What if a parking structure — generating revenue for the local BIA — freed up some of that scarce asphalt for a basketball court?

What if restaurants and cafes had enough sidewalk space for patio seating?

Maybe Tourist Club could look a little more like this:

Or maybe it would look completely different. And that’s okay. But if Abu Dhabi is going to maintain a resilient urban core, it can’t ignore the infrastructure improvements needed within neighbourhood units. Maybe the neighbourhoods themselves are the best entities to carry out this work, since high-level government seems ever-focused on the big and shiny and new.

“Towers in the parking lot” have no place in a walkable city. So if the Walking and Cycling Master Plan won’t do anything directly to reverse this destructive pattern, local-level associations should be empowered to take the reins.

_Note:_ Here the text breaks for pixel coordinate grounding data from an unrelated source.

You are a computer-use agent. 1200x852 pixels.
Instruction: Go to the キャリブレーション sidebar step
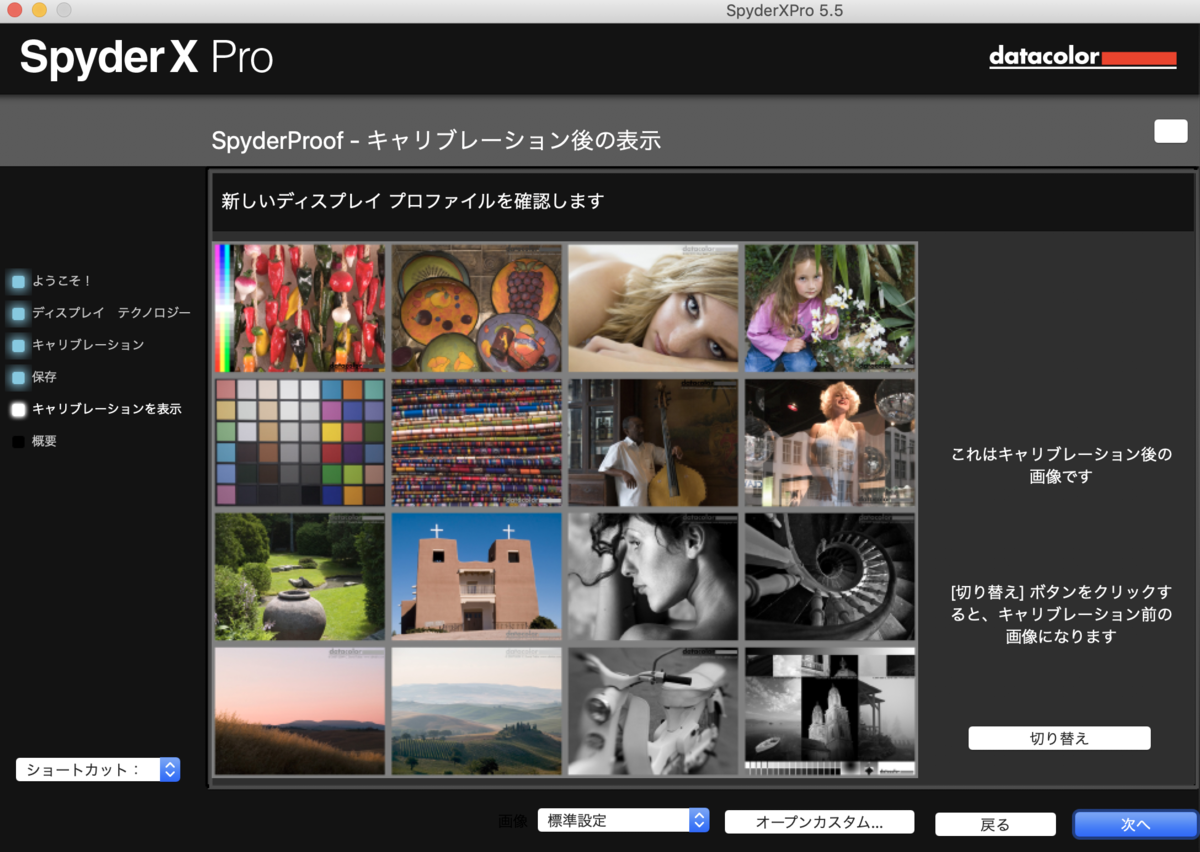(80, 345)
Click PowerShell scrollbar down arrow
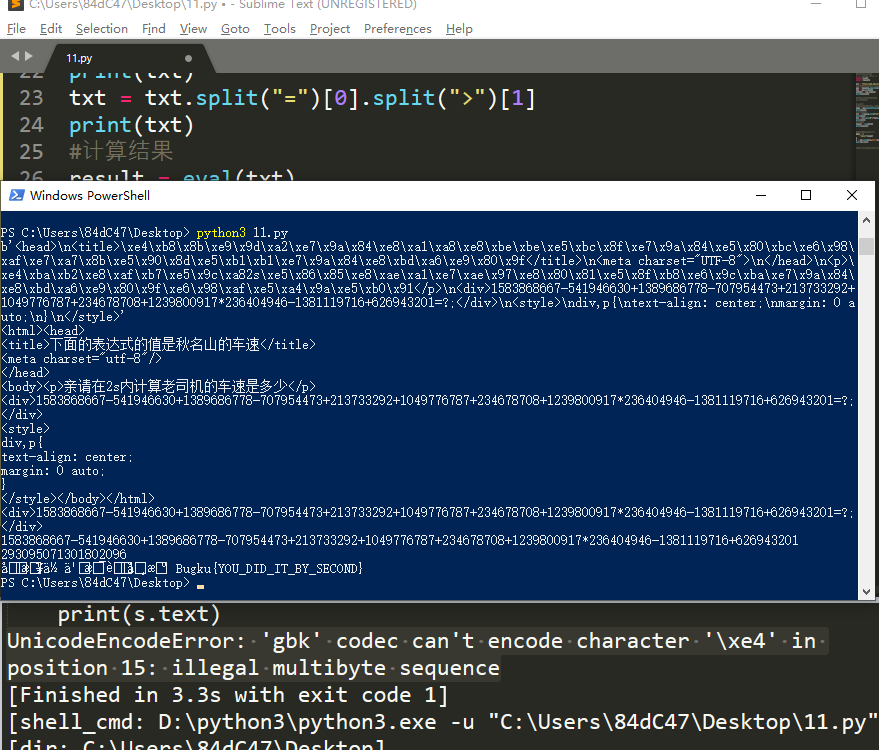Viewport: 879px width, 750px height. pyautogui.click(x=866, y=591)
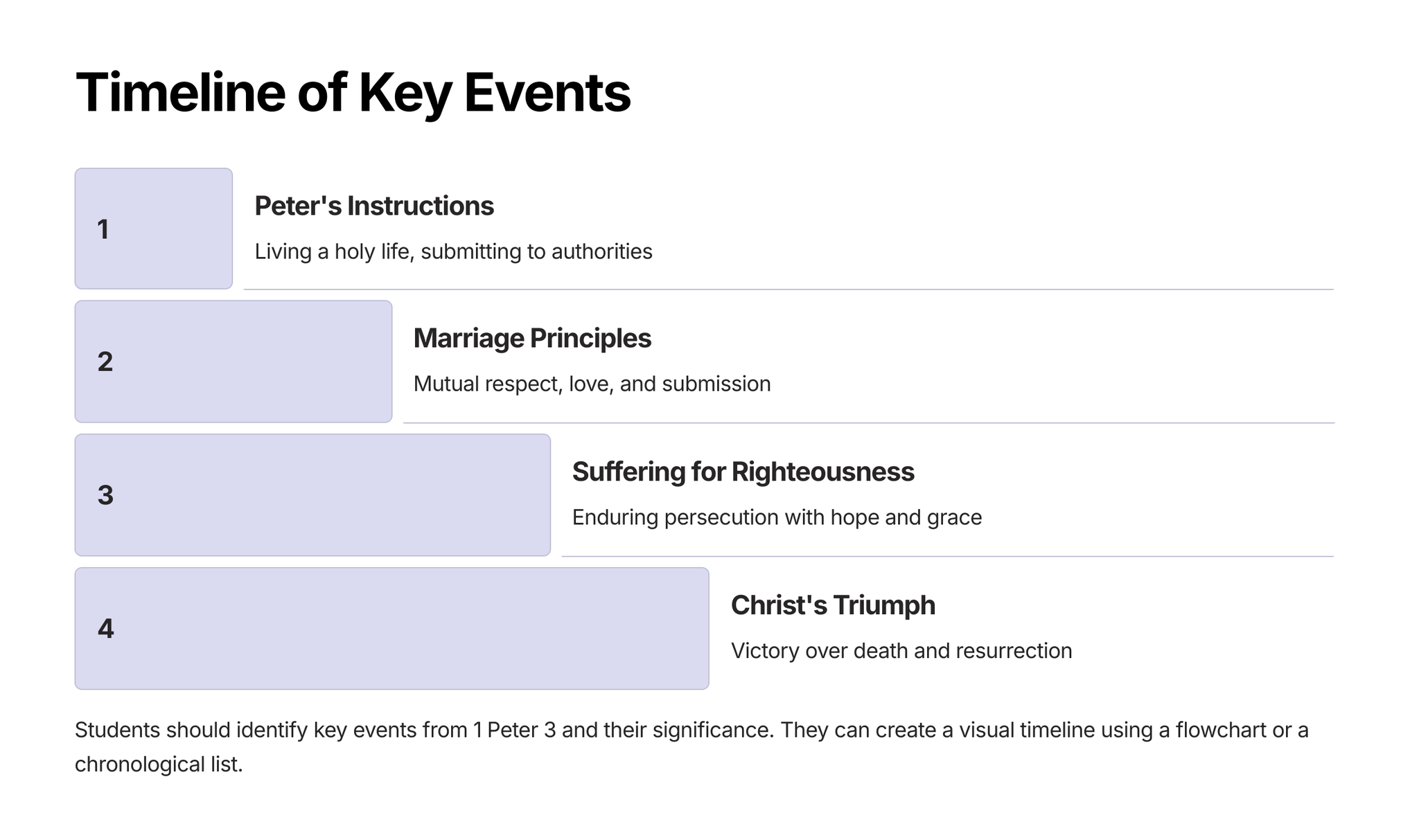This screenshot has height=840, width=1419.
Task: Select the "Victory over death and resurrection" text
Action: (x=901, y=651)
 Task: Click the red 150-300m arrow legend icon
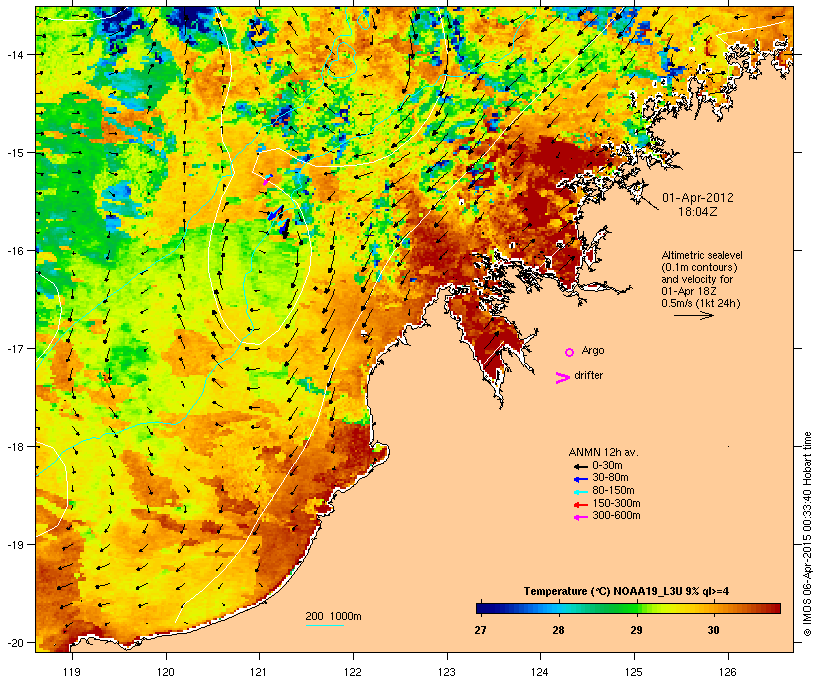click(x=580, y=504)
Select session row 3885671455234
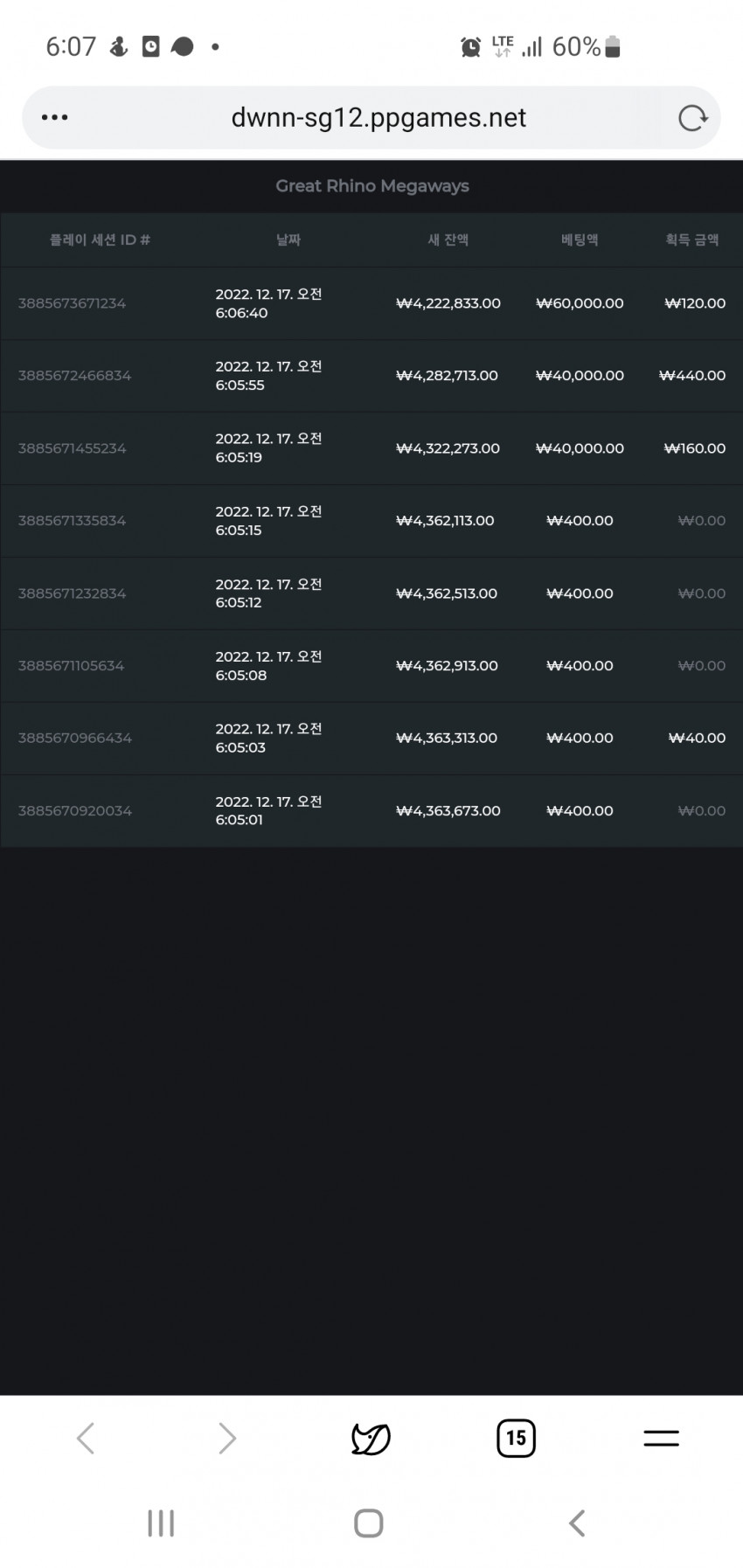 coord(372,448)
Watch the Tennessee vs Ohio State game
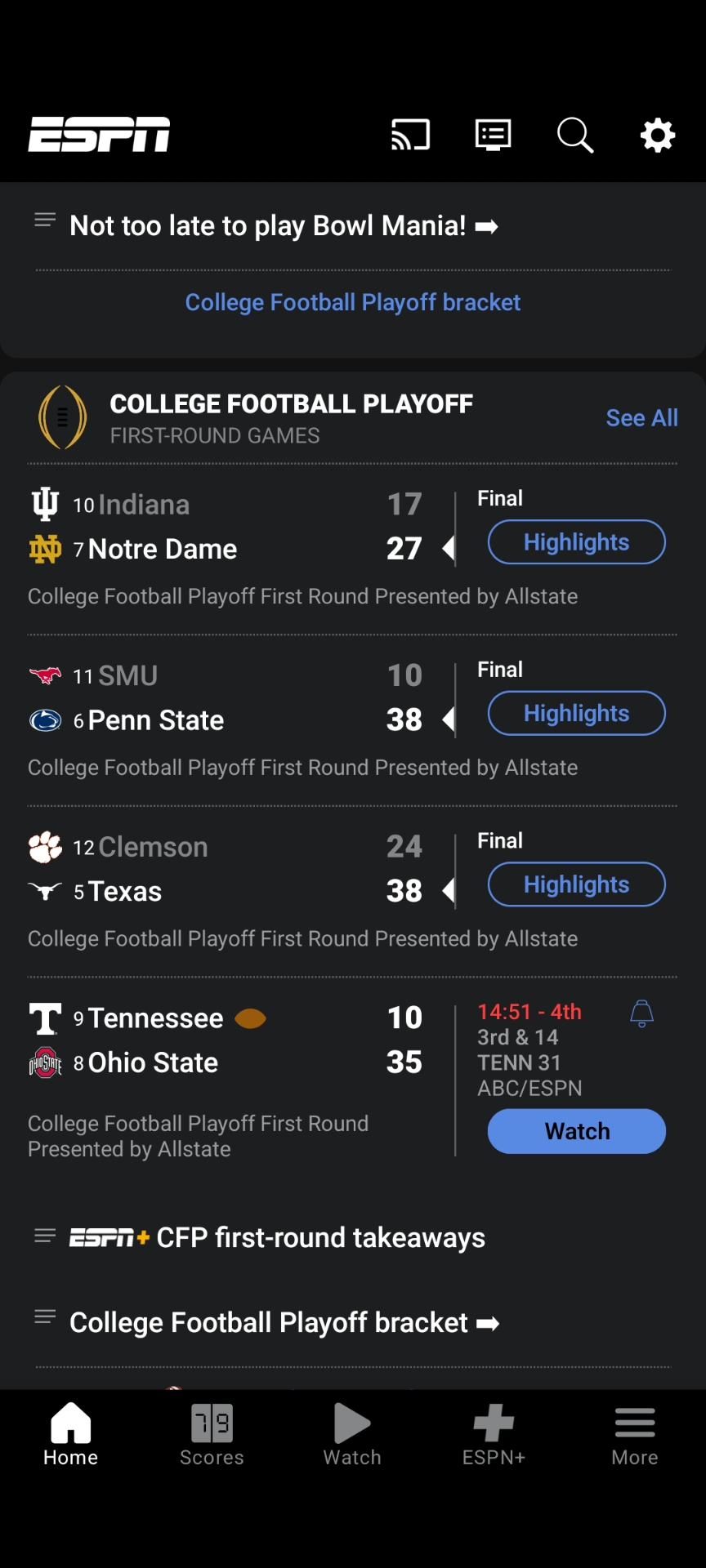 click(x=577, y=1131)
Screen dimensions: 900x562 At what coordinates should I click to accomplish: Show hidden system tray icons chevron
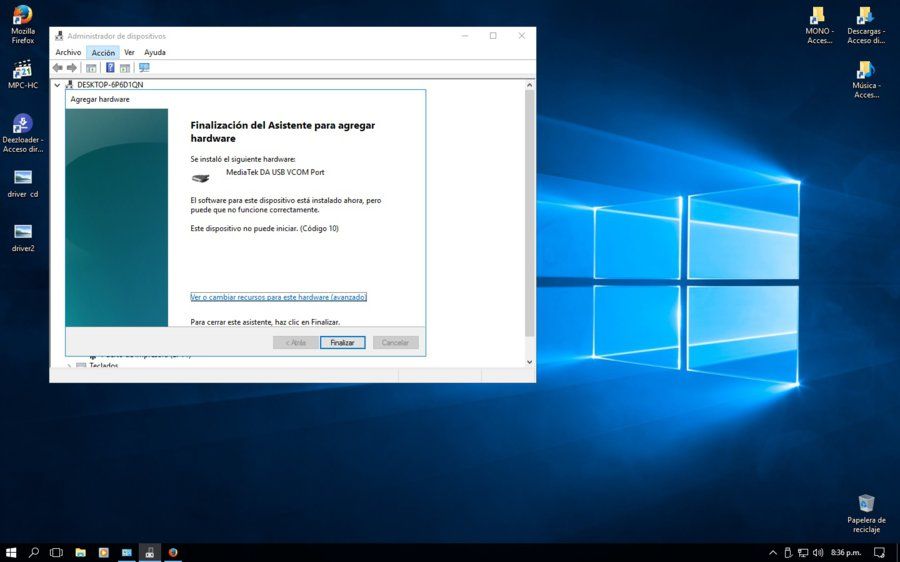click(773, 553)
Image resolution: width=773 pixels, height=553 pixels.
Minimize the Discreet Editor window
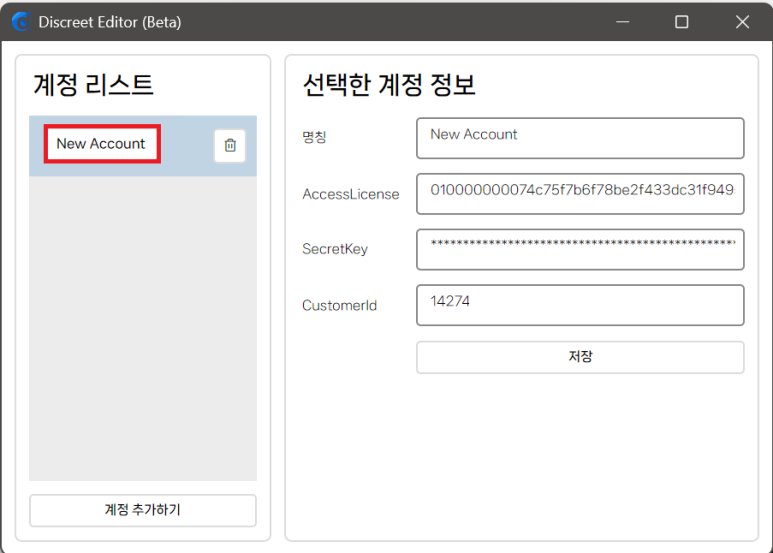[x=622, y=22]
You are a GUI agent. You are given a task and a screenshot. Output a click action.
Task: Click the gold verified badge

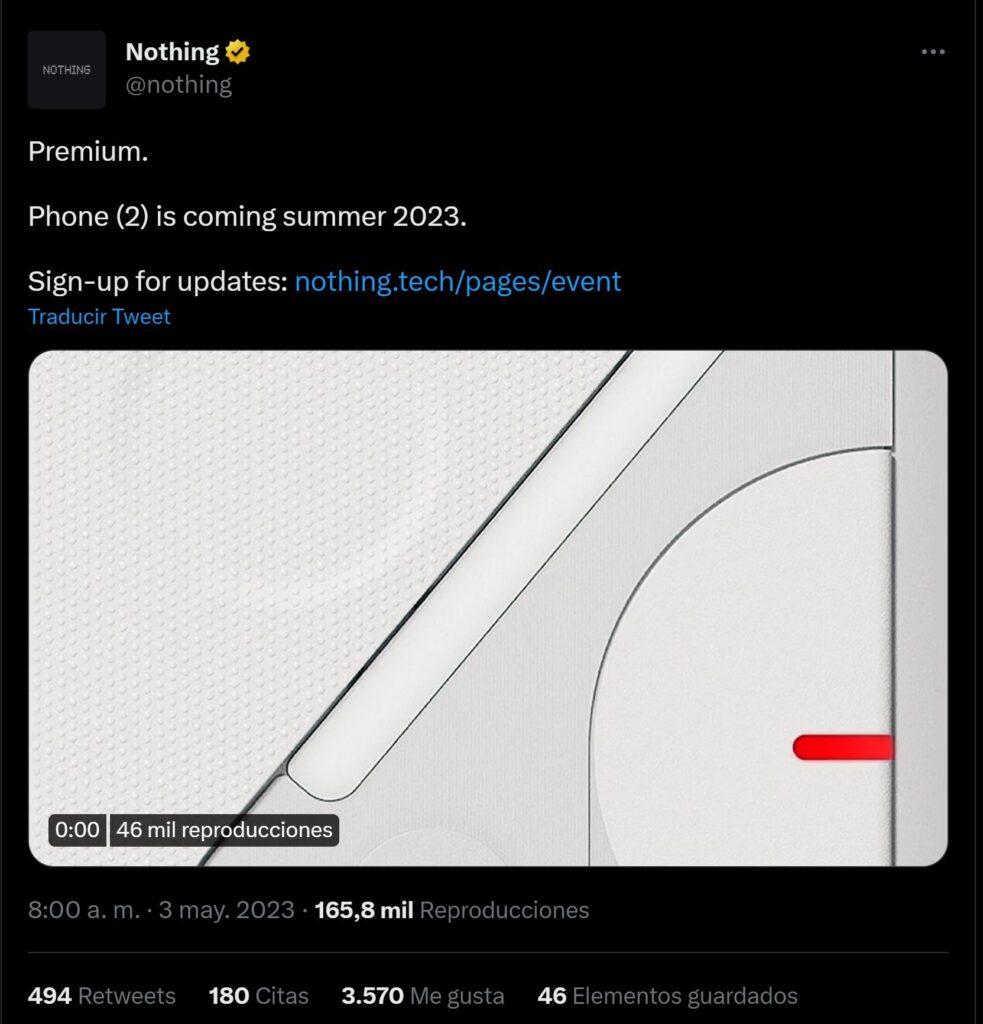coord(237,52)
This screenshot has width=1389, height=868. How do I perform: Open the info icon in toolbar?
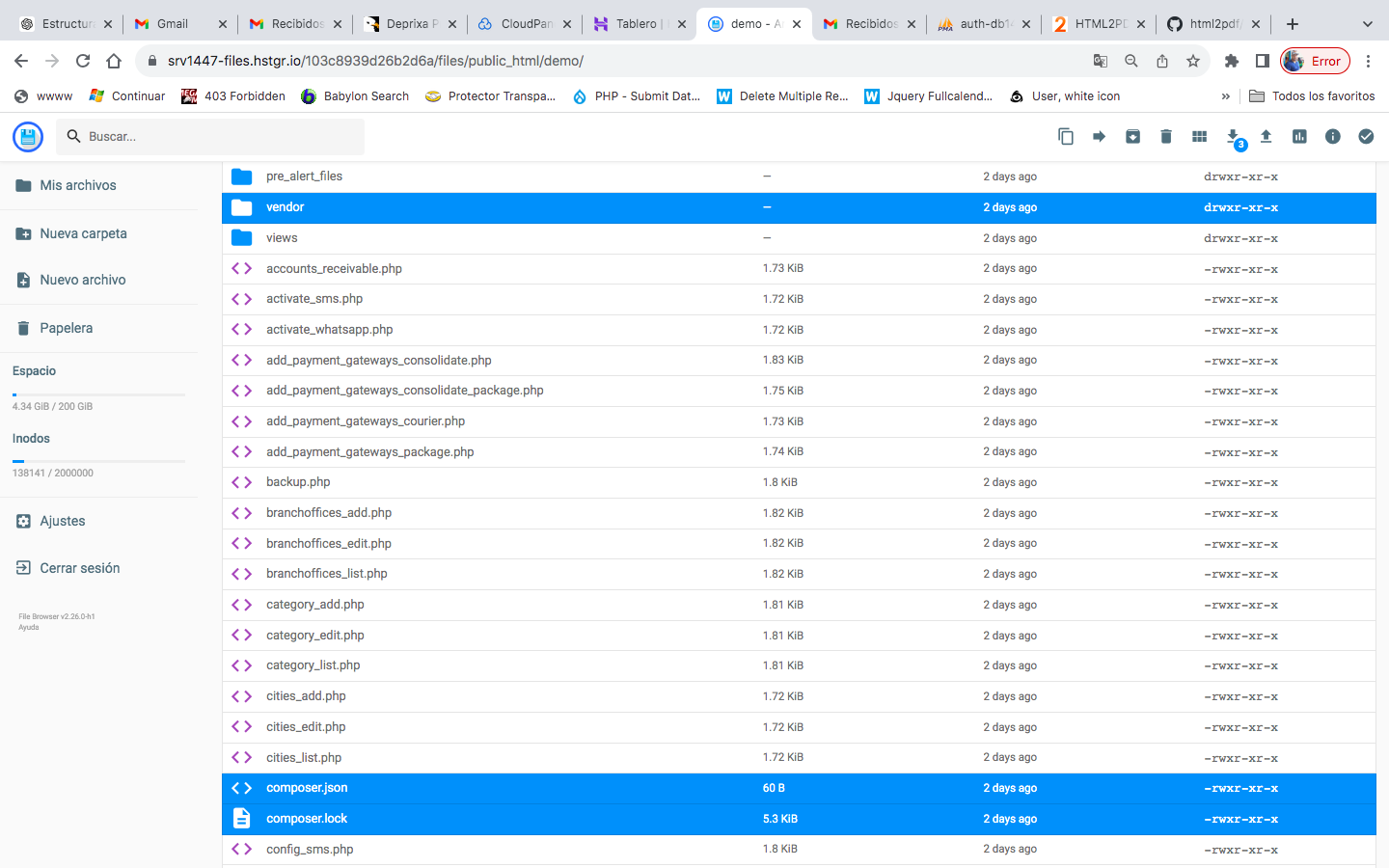pyautogui.click(x=1332, y=137)
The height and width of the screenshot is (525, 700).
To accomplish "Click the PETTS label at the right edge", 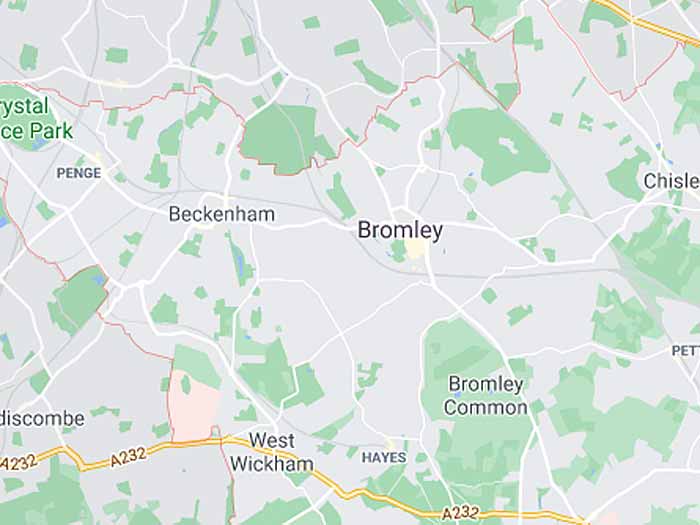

It’s hard to believe that radical local empowerment could happen in an authoritarian monarchy… but I prefer to sell it as another leap forward for Abu Dhabi’s ever-ambitious society.

Sam Nabi

Comments

David R Nabi 7 July 2014, 01:12

Excellent! In my 3 months here I have seen people regularly walk or cycle. Your plan would encourage them and yes why not empower local business to innovate?

Gerry Oxford 21 July 2014, 00:24

Sam, as usual, fascinating. And depressing. One of the problems, I suppose, is convincing people that they want to walk in that heat. Covered walkways would be a must.